Colouring Outside the Lines: All Things Bees

As some of you may or may not know, my Dad is a bee guru. That's him there, doing what he loves to do best. Bee keep. I spent a lot of my childhood avoiding the back section of our yard for fear of bee-stings from his many beehives. And boy have my sisters and I had our share of those stings. Mum would always get grumpy at the bee poo all over the sheets on the washing line. Dad eventually caved and moved his hives off site, and now has them scattered all over various places in Wellington.

I've always had a love hate relationship with those bees. The idea of creating a scrumptious product in a very natural way has always been intriguing, but I've watched way too many horror films of killer bee swarms to warrant showing much more of an interest. When I was little I would go as far as helping Dad to spin the honey comb frames in the extractor machine to collect the honey, and that was about it.

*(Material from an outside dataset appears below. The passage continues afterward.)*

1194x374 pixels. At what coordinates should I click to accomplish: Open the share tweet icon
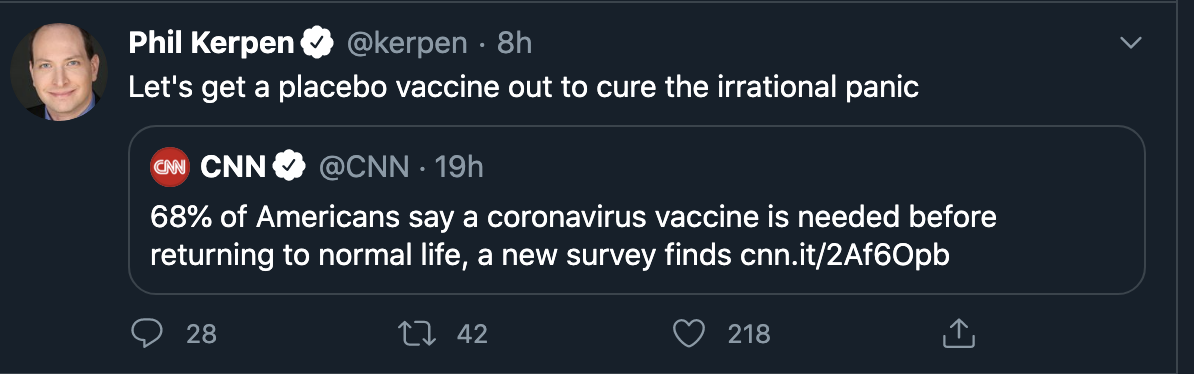coord(959,334)
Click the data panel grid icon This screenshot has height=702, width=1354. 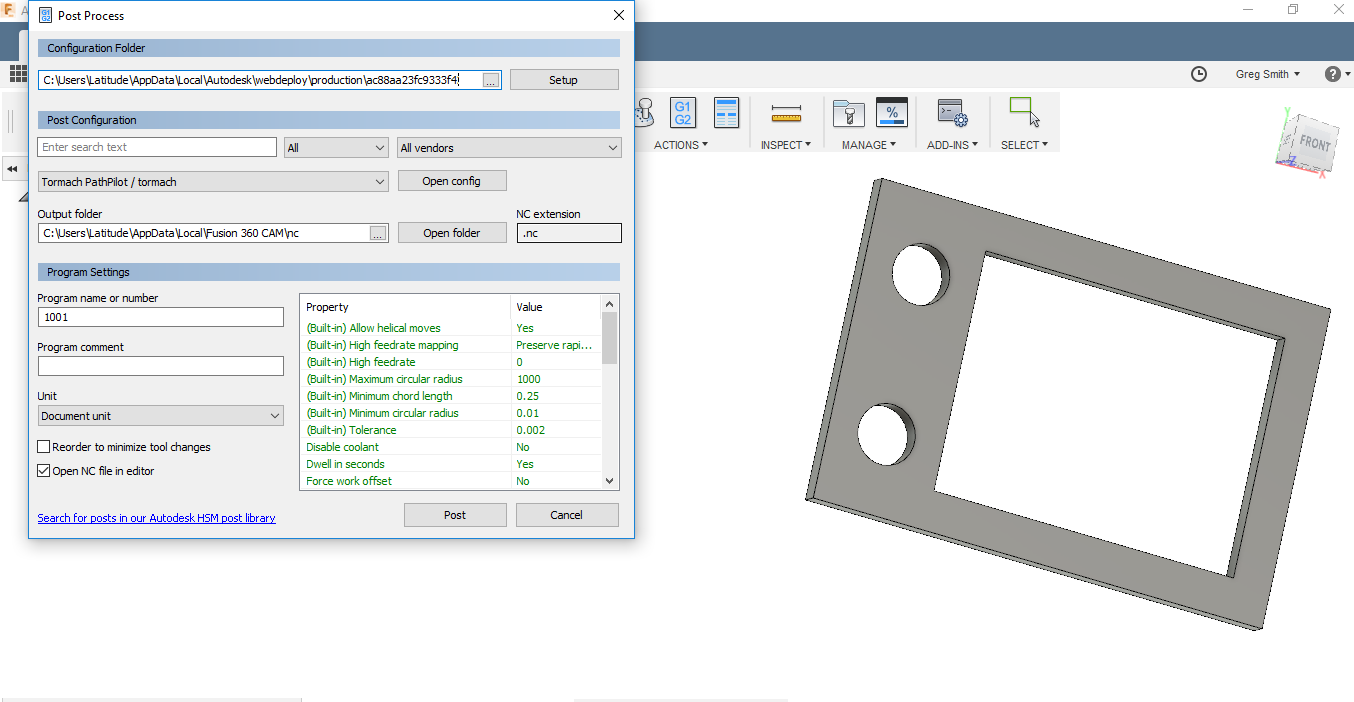18,73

A couple of months ago, Dad became interested in a new hiving method, called a top bar hive, as opposed to those multi coloured boxes that we see on rural roadsides around the place. This method encourages the bees to create their own comb, instead of using the man made wax comb provided by a beekeeper in a standard hive. The frames hang inside the hive in such a way that the comb is formed in a natural 'V' or teardrop shape - essentially letting the bees form it to whatever shape they would like! This idea is gaining massive popularity as more and more people are looking to find the most natural way of producing honey as possible, and by letting the bees create their own comb, it is a big step in that direction. It's really fascinating stuff!

So Dad has harnessed this interest, and set about building a top bar hive. Today his new bee colony moved in. I decided to harden up, step outside my comfort zone and follow along. And I lasted pretty well, standing only a couple of metres from the hive taking photos, until a bunch of bees decided I was more interesting then their new home, and began crawling down my neck. That's when I ran, arms flailing in the opposite direction. But I'm still determined to keep following Dad's progress, so there will be more to come in the future!